Given information:
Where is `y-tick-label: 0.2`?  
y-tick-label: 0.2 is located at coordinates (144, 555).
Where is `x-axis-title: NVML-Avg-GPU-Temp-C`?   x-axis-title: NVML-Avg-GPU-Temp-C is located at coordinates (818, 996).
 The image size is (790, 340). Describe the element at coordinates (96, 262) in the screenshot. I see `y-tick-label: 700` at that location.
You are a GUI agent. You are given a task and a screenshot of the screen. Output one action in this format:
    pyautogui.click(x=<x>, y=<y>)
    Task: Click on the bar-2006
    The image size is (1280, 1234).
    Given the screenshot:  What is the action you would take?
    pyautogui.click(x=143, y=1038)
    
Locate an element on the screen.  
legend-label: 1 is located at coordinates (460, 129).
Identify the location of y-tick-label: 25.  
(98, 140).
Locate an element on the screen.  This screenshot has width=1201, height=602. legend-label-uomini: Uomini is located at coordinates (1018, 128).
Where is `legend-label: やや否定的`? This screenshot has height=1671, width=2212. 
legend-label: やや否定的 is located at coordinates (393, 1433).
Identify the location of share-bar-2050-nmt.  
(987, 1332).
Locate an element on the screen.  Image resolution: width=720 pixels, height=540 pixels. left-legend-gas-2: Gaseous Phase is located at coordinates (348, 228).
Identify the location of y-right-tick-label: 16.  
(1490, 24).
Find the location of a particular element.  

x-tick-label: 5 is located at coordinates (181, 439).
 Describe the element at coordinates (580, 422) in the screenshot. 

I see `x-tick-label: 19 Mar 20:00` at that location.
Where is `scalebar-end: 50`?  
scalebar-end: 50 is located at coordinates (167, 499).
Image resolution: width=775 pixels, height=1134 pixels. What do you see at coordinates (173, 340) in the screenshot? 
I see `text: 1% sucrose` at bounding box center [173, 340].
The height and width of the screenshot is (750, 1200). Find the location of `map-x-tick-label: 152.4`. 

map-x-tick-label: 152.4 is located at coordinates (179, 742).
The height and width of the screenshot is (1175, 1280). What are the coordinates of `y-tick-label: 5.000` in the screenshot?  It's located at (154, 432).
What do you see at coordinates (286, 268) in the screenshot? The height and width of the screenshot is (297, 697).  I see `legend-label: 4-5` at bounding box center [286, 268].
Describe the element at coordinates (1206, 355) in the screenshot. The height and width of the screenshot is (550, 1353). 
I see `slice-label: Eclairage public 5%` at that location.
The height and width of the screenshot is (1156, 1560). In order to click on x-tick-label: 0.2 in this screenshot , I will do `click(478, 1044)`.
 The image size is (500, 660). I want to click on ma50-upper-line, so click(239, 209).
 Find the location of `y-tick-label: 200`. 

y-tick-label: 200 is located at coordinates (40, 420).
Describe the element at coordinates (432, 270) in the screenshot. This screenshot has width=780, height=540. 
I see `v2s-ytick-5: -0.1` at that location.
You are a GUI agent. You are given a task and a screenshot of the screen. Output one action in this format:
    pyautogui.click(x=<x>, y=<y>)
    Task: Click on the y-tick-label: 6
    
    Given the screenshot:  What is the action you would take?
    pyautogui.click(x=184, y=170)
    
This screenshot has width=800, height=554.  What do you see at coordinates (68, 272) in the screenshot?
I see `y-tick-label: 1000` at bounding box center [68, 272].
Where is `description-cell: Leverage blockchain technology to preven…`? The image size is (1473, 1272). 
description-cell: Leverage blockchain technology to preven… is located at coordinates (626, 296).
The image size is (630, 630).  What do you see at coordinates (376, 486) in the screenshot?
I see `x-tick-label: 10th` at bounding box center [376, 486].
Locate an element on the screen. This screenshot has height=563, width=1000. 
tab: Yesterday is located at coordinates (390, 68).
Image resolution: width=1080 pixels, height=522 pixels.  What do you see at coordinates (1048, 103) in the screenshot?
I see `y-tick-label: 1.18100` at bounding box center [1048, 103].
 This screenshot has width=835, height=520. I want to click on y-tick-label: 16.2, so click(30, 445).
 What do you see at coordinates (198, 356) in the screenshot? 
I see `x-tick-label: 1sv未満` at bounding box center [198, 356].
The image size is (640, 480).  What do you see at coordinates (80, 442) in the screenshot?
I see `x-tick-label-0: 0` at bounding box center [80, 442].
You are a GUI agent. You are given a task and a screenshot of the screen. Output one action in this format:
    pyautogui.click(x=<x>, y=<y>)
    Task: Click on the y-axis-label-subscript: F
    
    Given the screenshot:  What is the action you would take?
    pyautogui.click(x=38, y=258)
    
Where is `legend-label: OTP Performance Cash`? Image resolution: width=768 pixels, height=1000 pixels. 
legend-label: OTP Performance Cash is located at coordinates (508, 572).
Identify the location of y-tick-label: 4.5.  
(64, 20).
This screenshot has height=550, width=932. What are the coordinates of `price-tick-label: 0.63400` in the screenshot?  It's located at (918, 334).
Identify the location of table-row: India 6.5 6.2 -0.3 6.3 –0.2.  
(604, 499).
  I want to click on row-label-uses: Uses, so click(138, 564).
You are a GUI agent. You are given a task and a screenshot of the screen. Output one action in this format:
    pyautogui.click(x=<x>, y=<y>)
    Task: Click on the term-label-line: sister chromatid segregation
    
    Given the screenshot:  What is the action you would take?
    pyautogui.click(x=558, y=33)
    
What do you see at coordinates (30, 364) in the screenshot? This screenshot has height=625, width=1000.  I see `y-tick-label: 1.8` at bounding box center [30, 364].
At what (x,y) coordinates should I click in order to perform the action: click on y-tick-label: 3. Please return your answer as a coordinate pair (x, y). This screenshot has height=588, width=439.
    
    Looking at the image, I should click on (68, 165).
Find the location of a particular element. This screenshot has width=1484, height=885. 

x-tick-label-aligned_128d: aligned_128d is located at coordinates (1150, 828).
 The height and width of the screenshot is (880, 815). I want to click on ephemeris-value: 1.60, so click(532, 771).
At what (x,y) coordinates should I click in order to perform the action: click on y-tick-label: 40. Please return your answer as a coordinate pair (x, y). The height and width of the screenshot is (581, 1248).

Activity: Can you echo the listing above, word for word, from the line with "The height and width of the screenshot is (1156, 1560)." to the line with "description-cell: Leverage blockchain technology to preven… is"?

Written response:
The height and width of the screenshot is (1156, 1560). In order to click on x-tick-label: 0.2 in this screenshot , I will do `click(478, 1044)`.
 The image size is (500, 660). I want to click on ma50-upper-line, so click(239, 209).
 Find the location of `y-tick-label: 200`. 

y-tick-label: 200 is located at coordinates (40, 420).
Describe the element at coordinates (432, 270) in the screenshot. This screenshot has width=780, height=540. 
I see `v2s-ytick-5: -0.1` at that location.
You are a GUI agent. You are given a task and a screenshot of the screen. Output one action in this format:
    pyautogui.click(x=<x>, y=<y>)
    Task: Click on the y-tick-label: 6
    
    Given the screenshot:  What is the action you would take?
    pyautogui.click(x=184, y=170)
    
This screenshot has width=800, height=554.  What do you see at coordinates (68, 272) in the screenshot?
I see `y-tick-label: 1000` at bounding box center [68, 272].
Where is `description-cell: Leverage blockchain technology to preven…`? The image size is (1473, 1272). 
description-cell: Leverage blockchain technology to preven… is located at coordinates (626, 296).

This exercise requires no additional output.